Счёт времени потерялся. Остались лишь отдельные яркие вспышки ощущений: чешуя к чешуе, тепло её дыхания на моей шее, нежность и жестокость, переплетённые в вечном драконьем брачном танце. Когда сознание, наконец, медленно выплыло из этой бездны страсти, я почувствовал удивительную усталость, приятную, глубокую и удовлетворённую. Словно наконец утолил жажду, которую испытывал всё то время с момента встречи своей юной супруги.
Рядом, прижавшись ко мне, свернувшись в истинной форме, спала Эолайн. Одним крылом она бережно укрывала чужое золотое яйцо, которое она так яростно защищала от меня. Я осторожно расправил собственные крылья, прижимая супругу ближе к себе, и замер, наслаждаясь абсолютным умиротворением.
— Любовь моя... — прорычал, касаясь кончиками когтей её гладкой чешуи. Теперь мне было ясно: пришло время гнездования. Моё сердце наполнилось гордостью и счастьем. И в то же время наступало самое сложное время: мне нужно было заботиться о супруге и править моим народом!
Эолайн резко вздрогнула, пробуждаясь, и её золотистые глаза распахнулись с испугом и непониманием. Она попыталась подняться, но огромные драконьи лапы скользнули по золоту, вызвав звонкий металлический гул, наполнивший сокровищницу эхом.
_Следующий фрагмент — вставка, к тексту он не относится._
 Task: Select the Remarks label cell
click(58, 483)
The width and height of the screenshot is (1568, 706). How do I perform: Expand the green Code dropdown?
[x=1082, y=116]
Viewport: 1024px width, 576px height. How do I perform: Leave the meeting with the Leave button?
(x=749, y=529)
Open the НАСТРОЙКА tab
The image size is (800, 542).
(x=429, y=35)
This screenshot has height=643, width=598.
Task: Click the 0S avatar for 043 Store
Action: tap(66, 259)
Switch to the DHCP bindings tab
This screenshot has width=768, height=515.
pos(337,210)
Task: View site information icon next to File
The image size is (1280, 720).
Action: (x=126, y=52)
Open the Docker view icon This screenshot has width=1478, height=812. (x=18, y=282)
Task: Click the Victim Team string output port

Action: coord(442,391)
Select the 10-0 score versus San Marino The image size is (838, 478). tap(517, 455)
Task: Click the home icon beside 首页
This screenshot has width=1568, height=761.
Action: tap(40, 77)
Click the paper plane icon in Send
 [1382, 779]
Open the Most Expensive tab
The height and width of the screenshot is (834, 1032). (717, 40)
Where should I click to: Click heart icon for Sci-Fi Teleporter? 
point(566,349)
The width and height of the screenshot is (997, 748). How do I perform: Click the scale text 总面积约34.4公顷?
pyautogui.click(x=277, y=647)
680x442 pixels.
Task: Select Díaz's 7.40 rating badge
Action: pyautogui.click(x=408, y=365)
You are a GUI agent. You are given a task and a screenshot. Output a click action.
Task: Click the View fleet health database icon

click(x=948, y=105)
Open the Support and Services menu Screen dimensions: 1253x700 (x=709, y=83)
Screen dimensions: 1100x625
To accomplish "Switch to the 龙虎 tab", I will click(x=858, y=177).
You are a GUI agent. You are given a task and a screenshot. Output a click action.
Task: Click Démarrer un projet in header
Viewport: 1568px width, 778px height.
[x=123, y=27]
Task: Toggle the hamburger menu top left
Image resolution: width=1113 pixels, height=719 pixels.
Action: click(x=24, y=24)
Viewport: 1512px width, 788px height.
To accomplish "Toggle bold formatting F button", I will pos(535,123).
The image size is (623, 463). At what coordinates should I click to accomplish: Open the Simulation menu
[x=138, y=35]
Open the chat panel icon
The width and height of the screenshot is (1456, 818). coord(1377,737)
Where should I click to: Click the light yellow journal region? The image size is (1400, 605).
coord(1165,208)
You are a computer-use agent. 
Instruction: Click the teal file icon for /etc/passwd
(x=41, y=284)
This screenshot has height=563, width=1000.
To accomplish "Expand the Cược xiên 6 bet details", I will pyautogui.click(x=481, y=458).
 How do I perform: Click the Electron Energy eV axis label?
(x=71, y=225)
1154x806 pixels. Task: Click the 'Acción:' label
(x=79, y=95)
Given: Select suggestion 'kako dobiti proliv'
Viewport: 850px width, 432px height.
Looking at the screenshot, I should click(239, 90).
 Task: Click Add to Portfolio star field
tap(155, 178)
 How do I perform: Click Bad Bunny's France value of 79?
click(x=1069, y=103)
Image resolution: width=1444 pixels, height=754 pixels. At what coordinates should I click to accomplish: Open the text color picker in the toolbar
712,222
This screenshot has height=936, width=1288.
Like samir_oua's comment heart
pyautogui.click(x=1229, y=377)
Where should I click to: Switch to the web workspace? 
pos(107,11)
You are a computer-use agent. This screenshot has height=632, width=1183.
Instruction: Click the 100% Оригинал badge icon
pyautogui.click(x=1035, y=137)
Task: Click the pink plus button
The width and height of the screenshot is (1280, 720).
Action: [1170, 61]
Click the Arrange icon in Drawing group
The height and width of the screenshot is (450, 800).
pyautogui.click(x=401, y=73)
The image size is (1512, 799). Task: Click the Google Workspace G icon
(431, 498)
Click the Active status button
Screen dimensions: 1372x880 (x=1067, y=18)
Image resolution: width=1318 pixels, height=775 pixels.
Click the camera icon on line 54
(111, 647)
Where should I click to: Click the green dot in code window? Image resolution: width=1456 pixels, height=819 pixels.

Я, очнувшись следом из полусна, настороженно вскинул голову и замер, мгновенно почувствовав странное состояние своей пары. Наша связь вибрировала страхом и растерянностью моей пары. В облике дракона я осторожно шагнул к супруге, тревожно следя за каждым её движением.
Драконица снова дёрнулась, пытаясь принять человеческий облик, но вместо этого лишь неуклюже махнула крыльями, разбрасывая золото по полу. Её дыхание стало прерывистым, полным паники. Она издала низкий, полный отчаяния рык.
«— Эолайн? — я осторожно протянул к ней морду, чувствуя, как от неё исходит нарастающая тревога. — Что с тобой?»
Она дёрнула головой, словно пытаясь ответить, но слова не шли. Вместо этого Эолайн вновь отчаянно попыталась обратиться, однако её тело только задрожало, оставаясь драконьим.
«Почему я не могу… не получается!» — донёсся её мысленный голос, полный ужаса и недоумения.
Я вновь попытался приблизиться, делая ещё один осторожный шаг к ней, но внезапно замер, когда она резко развернулась и, защищая что-то за своей спиной, предупреждающе зарычала.
Только сейчас я заметил, что под ней, в самой дальней части сокровищницы, на красном бархатном матрасе с золотыми кистями, лежит ярко светясь в полумраке яйцо, то самое, которое попало в руки Эолайн, отделившись от статуи золотой драконицы. Теперь оно стало для неё центром мира, важнее всех сокровищ и даже важнее меня самого.
«— Любимая, это же я, — спокойно произнёс, пытаясь передать через связь уверенность и спокойствие. — Никто не тронет яйцо. Ты в безопасности.»
Но Эолайн словно не слышала. Её взгляд метался, перламутровая чешуя вздыбилась, дыхание сбилось, переходя в резкие, тревожные рыки. Казалось, она разрывалась между безумной жаждой защитить своё сокровище и отчаянным стремлением вновь стать человеком.
Что бы я ни говорил, что бы ни предпринимал, становилось лишь хуже. Я не мог достучаться до своей супруги ни словами, ни действиями. Сейчас моей разумной, ласковой малышкой целиком завладела первобытная сила —древний инстинкт нашего рода. Она яростно защищала своё сокровище, и мне это совсем не нравилось.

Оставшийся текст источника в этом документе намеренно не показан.